Permis de détruire Version imprimable Suggérer par mail


La réforme du permis de conduire, que Nicolas Sarkozy juge “trop compliqué, trop long et trop coûteux”, interviendra dans le courant du mois de janvier. On passera désormais l’examen du code sur ordinateur, avec des questionnaires revus pour éviter les “pièges grammaticaux” et qui pourraient être disponibles… “dans d’autres langues que le français !”

Quant à l’épreuve de conduite, elle devra évaluer “une performance d’ensemble” sans chercher la “faute éliminatoire”, comme celle de “ne pas marquer le temps d’arrêt nécessaire à un stop.” (Sic.)

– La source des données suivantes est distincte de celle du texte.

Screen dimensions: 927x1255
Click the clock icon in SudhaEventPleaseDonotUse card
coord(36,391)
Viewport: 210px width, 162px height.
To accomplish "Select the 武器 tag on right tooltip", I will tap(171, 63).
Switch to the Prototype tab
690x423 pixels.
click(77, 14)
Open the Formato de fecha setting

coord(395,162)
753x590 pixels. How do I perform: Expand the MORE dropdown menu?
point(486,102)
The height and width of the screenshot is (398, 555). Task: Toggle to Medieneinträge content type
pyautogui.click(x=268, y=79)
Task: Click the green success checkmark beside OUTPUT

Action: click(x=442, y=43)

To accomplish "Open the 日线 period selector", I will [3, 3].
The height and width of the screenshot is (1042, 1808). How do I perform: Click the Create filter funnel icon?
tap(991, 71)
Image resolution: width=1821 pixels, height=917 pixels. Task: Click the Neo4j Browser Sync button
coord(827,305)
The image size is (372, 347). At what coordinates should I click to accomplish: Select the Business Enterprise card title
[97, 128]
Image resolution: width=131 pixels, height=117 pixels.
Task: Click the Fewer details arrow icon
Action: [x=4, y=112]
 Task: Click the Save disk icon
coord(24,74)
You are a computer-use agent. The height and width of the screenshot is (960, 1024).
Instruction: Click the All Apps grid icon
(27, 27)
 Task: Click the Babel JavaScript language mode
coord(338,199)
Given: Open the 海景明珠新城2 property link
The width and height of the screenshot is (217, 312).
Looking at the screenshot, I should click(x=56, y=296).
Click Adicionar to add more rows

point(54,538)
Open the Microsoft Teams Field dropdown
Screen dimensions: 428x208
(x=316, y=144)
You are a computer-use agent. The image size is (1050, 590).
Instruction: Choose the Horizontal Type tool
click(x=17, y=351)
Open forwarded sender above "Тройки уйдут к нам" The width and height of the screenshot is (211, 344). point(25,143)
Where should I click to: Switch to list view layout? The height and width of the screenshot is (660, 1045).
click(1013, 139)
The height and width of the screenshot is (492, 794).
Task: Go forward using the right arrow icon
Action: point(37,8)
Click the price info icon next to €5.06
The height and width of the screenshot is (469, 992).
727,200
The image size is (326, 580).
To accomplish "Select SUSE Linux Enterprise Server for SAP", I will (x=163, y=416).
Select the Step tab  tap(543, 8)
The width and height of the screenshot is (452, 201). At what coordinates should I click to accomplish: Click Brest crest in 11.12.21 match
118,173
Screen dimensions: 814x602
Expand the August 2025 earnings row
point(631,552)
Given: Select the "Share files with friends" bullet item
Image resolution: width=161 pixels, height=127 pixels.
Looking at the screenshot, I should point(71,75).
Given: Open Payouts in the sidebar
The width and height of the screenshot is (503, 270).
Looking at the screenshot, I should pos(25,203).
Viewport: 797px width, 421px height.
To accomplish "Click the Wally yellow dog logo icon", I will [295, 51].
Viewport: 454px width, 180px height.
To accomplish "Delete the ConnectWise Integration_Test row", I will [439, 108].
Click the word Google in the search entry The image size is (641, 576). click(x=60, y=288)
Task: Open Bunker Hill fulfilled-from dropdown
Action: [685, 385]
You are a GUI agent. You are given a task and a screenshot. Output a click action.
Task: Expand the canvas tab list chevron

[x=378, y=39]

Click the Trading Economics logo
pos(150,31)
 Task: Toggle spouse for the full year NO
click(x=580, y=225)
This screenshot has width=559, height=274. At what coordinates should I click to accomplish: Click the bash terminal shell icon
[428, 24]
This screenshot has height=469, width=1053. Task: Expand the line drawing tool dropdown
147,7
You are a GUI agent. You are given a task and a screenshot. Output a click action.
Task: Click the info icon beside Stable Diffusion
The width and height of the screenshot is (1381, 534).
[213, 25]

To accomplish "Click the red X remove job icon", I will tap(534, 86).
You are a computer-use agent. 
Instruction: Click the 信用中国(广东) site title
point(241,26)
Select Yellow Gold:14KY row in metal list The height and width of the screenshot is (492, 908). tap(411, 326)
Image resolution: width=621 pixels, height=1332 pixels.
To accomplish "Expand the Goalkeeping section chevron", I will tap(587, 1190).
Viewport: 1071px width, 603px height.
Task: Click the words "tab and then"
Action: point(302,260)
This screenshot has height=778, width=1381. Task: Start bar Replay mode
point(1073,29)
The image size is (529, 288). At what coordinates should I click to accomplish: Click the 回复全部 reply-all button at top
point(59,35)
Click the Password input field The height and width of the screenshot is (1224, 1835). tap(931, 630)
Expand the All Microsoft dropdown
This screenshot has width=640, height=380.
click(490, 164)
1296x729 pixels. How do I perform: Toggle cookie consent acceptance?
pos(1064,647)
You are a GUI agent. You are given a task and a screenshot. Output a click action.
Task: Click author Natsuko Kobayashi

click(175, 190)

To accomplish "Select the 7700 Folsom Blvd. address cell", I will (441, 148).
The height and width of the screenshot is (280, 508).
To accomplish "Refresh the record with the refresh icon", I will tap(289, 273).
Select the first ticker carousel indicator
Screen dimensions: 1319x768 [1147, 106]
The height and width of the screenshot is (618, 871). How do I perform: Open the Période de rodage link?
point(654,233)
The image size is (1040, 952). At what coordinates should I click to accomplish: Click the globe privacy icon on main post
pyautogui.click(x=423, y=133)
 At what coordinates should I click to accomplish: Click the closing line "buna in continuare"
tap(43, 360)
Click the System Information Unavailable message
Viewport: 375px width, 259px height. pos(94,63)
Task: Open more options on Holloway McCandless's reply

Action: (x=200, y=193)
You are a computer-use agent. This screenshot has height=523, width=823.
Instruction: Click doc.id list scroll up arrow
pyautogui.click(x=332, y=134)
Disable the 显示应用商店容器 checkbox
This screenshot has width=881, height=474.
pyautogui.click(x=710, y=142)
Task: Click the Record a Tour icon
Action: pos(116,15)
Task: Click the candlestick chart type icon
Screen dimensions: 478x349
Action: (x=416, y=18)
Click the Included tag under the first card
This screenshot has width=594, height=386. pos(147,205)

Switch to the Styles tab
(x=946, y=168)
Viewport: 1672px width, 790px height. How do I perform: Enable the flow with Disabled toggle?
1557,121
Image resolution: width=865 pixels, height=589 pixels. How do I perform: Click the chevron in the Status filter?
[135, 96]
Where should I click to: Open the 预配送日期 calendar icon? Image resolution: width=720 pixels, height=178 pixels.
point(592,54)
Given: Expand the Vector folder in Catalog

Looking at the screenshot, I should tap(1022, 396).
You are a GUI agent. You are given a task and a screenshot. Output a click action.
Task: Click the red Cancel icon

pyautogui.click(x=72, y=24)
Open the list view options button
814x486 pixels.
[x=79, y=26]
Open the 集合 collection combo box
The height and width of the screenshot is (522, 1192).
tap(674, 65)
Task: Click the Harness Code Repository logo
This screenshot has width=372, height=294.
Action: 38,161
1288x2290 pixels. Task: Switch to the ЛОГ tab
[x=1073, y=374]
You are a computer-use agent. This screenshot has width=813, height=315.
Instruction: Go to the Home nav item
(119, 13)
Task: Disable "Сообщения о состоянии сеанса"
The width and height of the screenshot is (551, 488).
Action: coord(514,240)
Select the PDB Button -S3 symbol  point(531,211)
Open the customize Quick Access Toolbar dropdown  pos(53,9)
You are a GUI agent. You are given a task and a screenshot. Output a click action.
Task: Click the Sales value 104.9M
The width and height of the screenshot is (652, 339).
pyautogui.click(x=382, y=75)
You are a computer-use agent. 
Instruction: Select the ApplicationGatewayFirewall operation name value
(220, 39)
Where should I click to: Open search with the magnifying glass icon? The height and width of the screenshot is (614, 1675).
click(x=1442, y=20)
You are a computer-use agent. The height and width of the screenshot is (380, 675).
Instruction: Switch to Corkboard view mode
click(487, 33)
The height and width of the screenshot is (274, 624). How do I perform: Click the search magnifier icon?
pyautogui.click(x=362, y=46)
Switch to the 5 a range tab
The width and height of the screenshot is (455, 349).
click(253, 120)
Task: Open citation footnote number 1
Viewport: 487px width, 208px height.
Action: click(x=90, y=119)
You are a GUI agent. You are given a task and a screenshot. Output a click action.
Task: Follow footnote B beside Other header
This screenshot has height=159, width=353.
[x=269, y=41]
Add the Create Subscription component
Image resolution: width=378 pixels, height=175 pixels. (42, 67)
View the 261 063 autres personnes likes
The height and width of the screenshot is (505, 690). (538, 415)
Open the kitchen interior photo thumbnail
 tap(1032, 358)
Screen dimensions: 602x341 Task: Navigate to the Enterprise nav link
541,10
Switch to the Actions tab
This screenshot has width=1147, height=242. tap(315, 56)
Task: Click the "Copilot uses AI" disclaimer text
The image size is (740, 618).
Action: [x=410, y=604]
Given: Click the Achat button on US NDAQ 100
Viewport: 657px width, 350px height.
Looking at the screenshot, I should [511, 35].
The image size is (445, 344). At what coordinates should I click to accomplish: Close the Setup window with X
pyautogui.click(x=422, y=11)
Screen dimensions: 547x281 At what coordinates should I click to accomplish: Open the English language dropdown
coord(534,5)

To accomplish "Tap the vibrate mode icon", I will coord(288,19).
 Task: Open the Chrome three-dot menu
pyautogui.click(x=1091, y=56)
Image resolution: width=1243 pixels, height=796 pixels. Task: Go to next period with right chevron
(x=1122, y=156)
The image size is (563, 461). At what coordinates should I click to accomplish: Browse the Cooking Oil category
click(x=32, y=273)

A l’époque déja lointaine où je corrigeais les copies du baccalauréat pour les épreuves de français et de philosophie, l’Education Nationale nous invitait – dans la même logique – à ne pas focaliser notre attention et nos vieux réflexes d’enseignants sur les fautes de grammaire, d’orthographe, de ponctuation ou de propriété des termes. Il fallait plutôt “apprécier l’effort d’expression d’un jugement personnel du candidat”… Sur quelles bases, puisque tout code commun sur le sens des phrases et des concepts avancés se trouvait dès lors exclu des règles de la compétition ?

Le permis de détruire les codes, en France, ne date pas de la présidence Sarkozy. Voici longtemps qu’on y fabrique de la dissociété, à l’école, dans l’entreprise, dans la rue, en tournant le dos aux règles élémentaires et pacificatrices de la courtoisie.

S’en prendre au code le plus fondamental de tous, celui du langage qui nous permet de communier dans le sens et nous distingue des animaux, c’est précipier l’avènement de la barbarie la plus complète, où seule la volonté de puissance fait la loi.